* _GIVEN RECORDS_
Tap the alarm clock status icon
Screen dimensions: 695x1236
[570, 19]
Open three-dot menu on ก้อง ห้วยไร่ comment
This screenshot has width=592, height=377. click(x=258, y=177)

* _INSTRUCTIONS TO FOLLOW_
Everything in the records above should be written out again exactly.

* _ANSWER TO THE EXERCISE_
Tap the alarm clock status icon
Screen dimensions: 695x1236
[570, 19]
Open three-dot menu on ก้อง ห้วยไร่ comment
This screenshot has width=592, height=377. click(x=258, y=177)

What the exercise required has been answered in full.